> Problem details: With the pictures removed, retype the lines from the one holding "Screen dimensions: 1395x564" through the end of the records, exactly as written.

> Available data:
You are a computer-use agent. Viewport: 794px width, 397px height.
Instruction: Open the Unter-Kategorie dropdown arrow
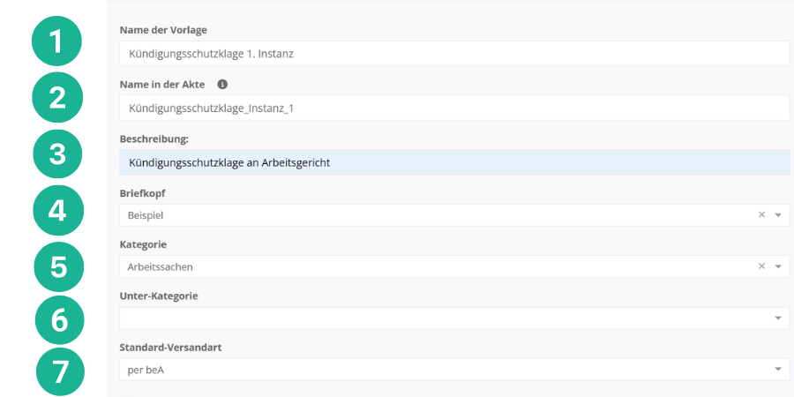(x=778, y=318)
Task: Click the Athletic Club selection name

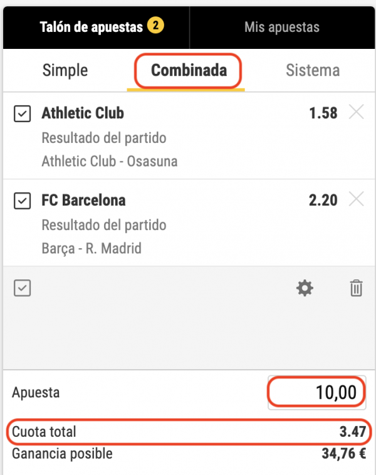Action: tap(83, 113)
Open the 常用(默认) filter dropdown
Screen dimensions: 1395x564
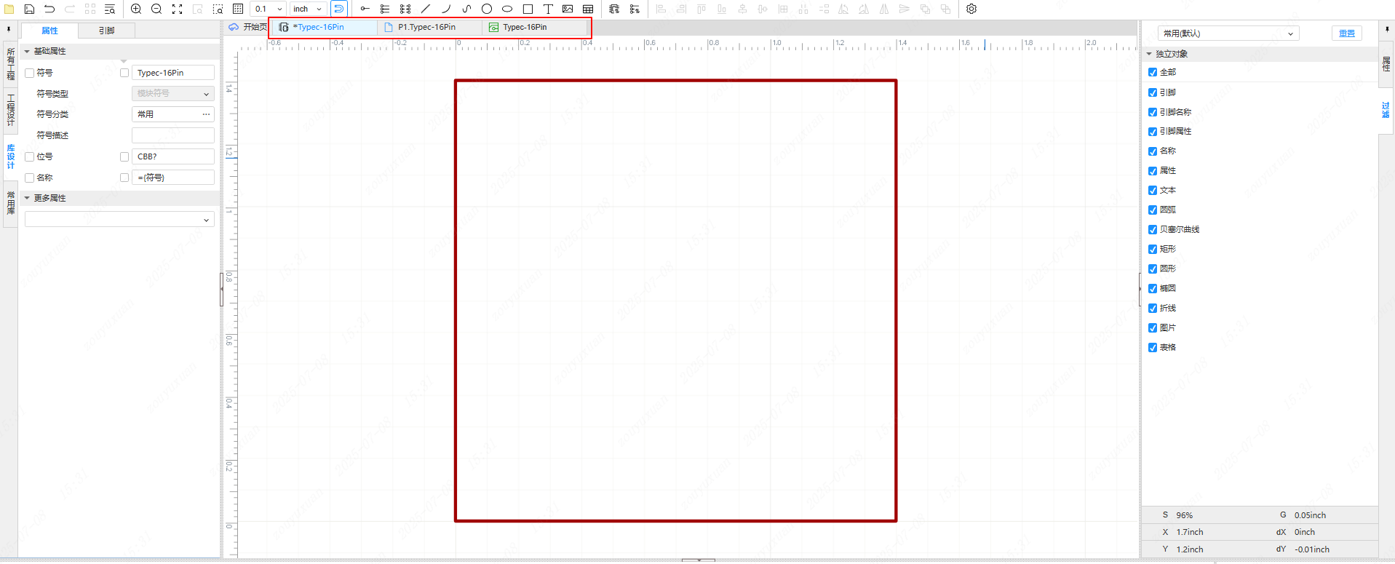point(1228,33)
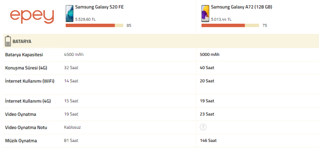The height and width of the screenshot is (148, 319).
Task: Click the 5.013,44 TL price
Action: pos(221,19)
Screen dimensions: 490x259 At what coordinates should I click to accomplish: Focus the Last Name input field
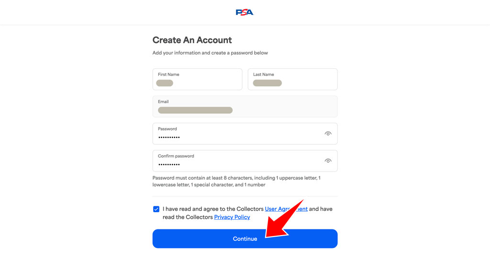[x=292, y=79]
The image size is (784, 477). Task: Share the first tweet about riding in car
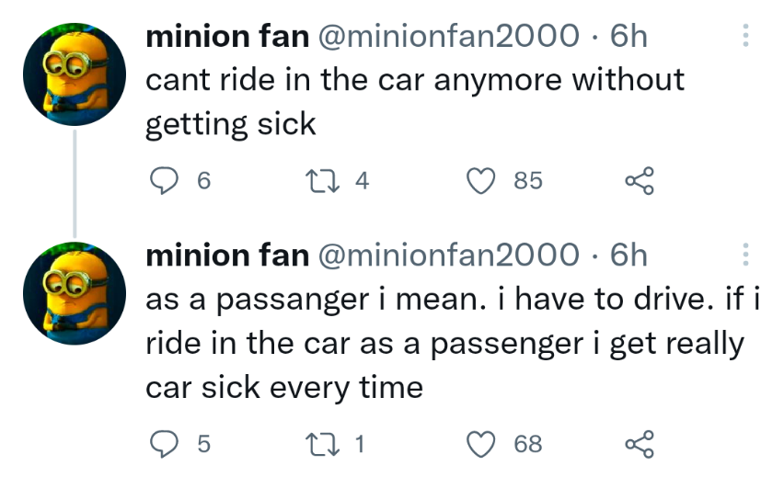click(640, 180)
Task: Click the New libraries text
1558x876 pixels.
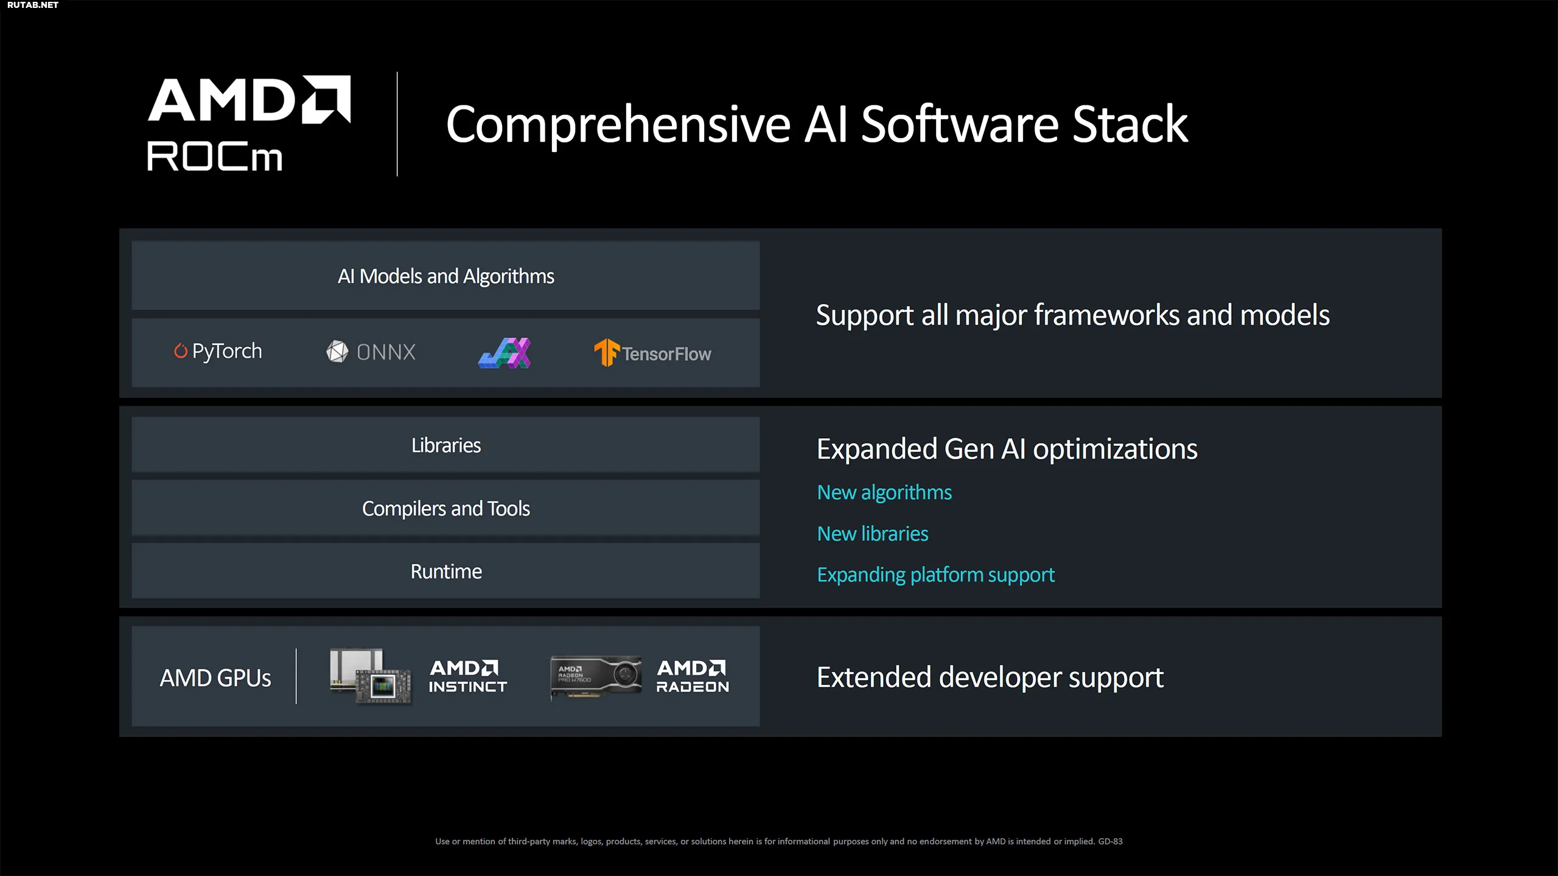Action: click(872, 534)
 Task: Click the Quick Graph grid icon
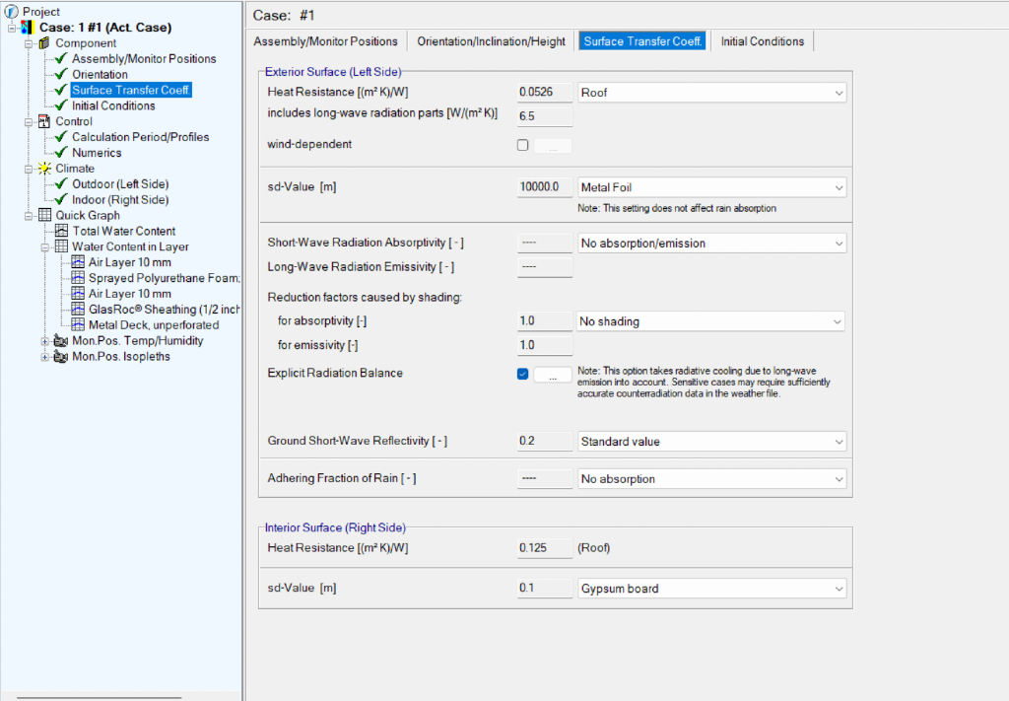pyautogui.click(x=44, y=215)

> Result of the task:
Screen dimensions: 1395x564
point(1228,33)
The height and width of the screenshot is (148, 319).
Task: Click the 5.013,44 TL price
Action: pos(221,19)
Screen dimensions: 490x259 At what coordinates should I click to accomplish: Focus the Last Name input field
[x=292, y=79]
The image size is (784, 477). Task: Share the first tweet about riding in car
click(640, 180)
Task: Click the New libraries text
1558x876 pixels.
Action: click(872, 534)
 Task: Click the Quick Graph grid icon
pyautogui.click(x=44, y=215)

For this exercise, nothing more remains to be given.